Mississippi’s governor has just signed a TRAP law that may well shut down the state’s only abortion clinic. Like many TRAP laws, on its face the regulation looks reasonable and aimed at patient safety. Abortion providers in the state will have to be board-certified in obstetrics & gynecology, and will have to have admitting privileges at a nearby hospital. However, dig a little deeper and it becomes clear that this is yet another of many laws that have nothing to do with safety and everything to do with restricting women’s access to a legal medical procedure.

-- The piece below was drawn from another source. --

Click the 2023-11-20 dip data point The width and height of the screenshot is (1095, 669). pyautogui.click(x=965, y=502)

First of all, although the majority of physicians who provide abortions are obstetrician/gynecologists, any doctor with the appropriate training can provide abortions. Although national numbers are hard to come by, in 2010 in Minnesota, family physicians performed over 1/3 of abortions (compiled by @wentrogue). Surgical abortion is considered an advanced skill for family medicine residents by the American Academy of Family Physicians (Dr. George Tiller was a family physician). Medical abortion (using medications to induce abortion) requires less training than surgical abortion and fits well within the scope of practice of general family medicine. Multiple studies have shown that abortion care performed by family physician is as safe and effective as abortion care by obstetrician/gynecologists. (Some pediatricians, emergency medicine doctors, internists, and surgeons have completed extra training to be able to provide medical and surgical abortions, although the numbers are low). There is no medical reason to restrict the practice of abortion to doctors certified in obstetrics & gynecology; this move is clearly political and aimed at preventing women from getting the medical care they need.

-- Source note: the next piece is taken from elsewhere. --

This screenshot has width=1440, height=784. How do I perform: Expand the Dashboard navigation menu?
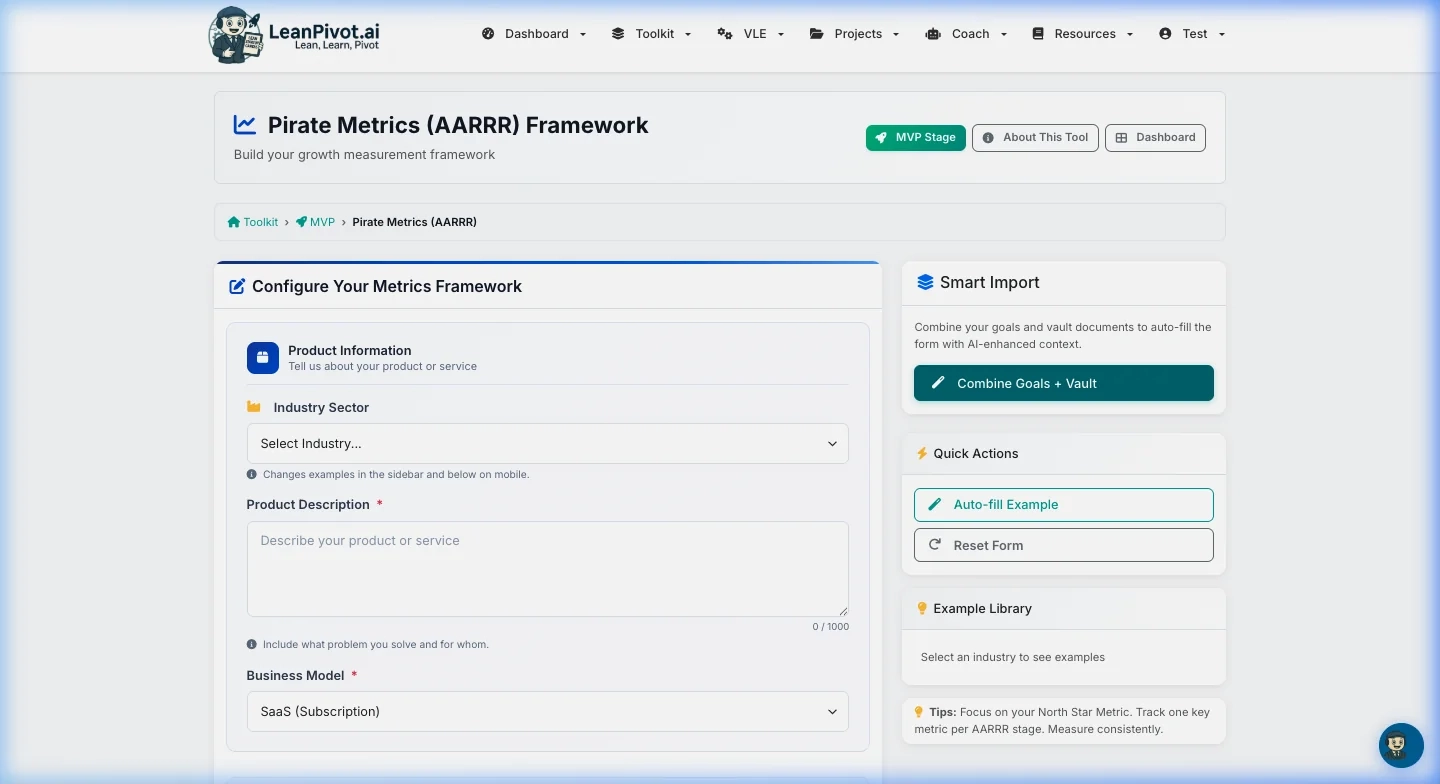534,34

Secondly, although on its face the requirement that a physician performing abortions have “admitting privileges” at a nearby hospital appears to be important for patient care, such a requirement is unnecessary and again only serves to decrease access to abortion care. Admitting privileges, or the right for a doctor to take care of his or her own patients in the hospital, are granted by hospitals based on multiple criteria. Doctors who do not have their own local practice or cannot be available to take “call” (to be on-site or nearby to admit patients who have no physician) may be denied such privileges. Also, because such privileges are granted at the discretion of the hospital, they may be denied for purely political reasons (for example, the fact that the doctor applying provides abortions).

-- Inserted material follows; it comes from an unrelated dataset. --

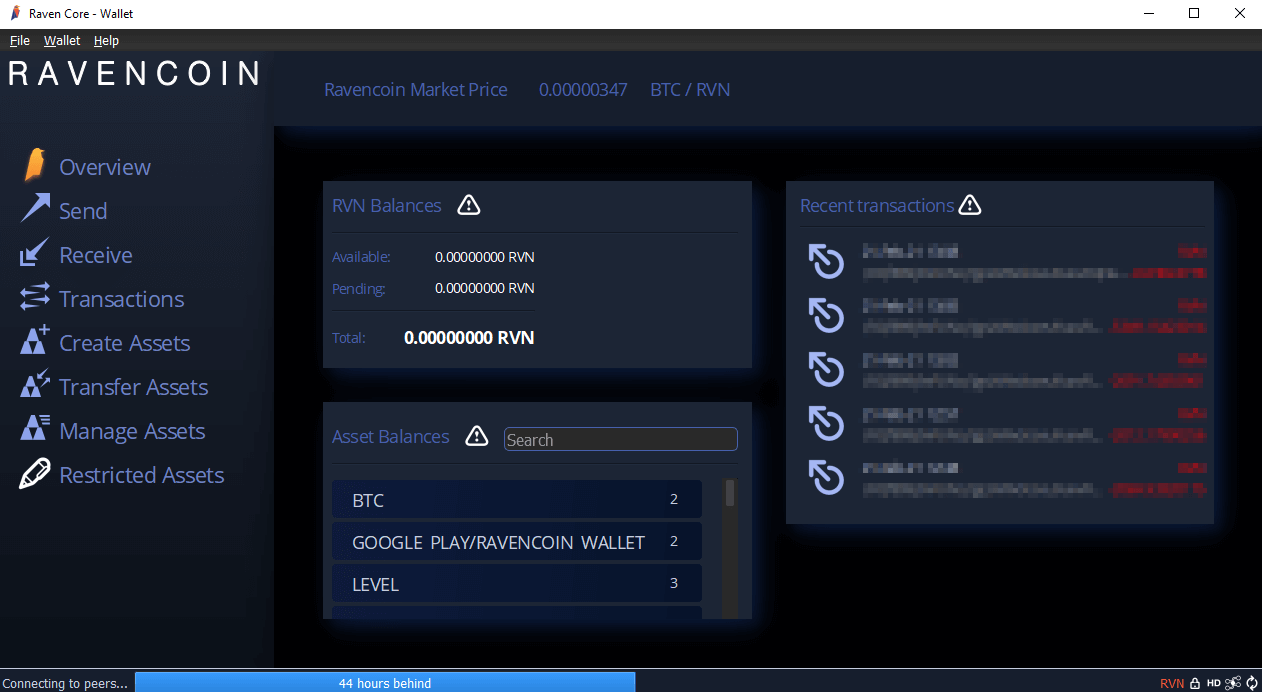Open Manage Assets from the sidebar

[x=33, y=430]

Abortion is a very safe procedure; complications are rare. Complications serious enough to require hospitalization are even more rare, occurring after less than 0.1% of first trimester cases. In those rare cases that require hospitalization, a transfer agreement with a nearby hospital is more than sufficient to ensure that patients requiring a higher level of care have appropriate continuity of care. Doctors around the country perform other comparable surgical procedures (such as incision & drainage of wounds and suturing of injuries) without the additional burden of a requirement of admitting privileges to a nearby hospital. Only abortion providers are being singled out, and safety is clearly not the motivating factor.
This becomes even more clear on close reading of the law. Abortion is defined as:
“The use or prescription of any instrument, medicine, drug or any other substances or device to terminate the pregnancy of a woman known to be pregnant with an intention other than to increase the probability of a live birth, to preserve the life or health of the child after live birth or to remove a dead fetus.” (Emphasis mine)
The procedure used to “remove a dead fetus” is the same as the procedure used to perform an elective abortion. Exact same procedure, exact same risks, fewer unnecessary regulations.
Does anyone still want to argue this is about safety?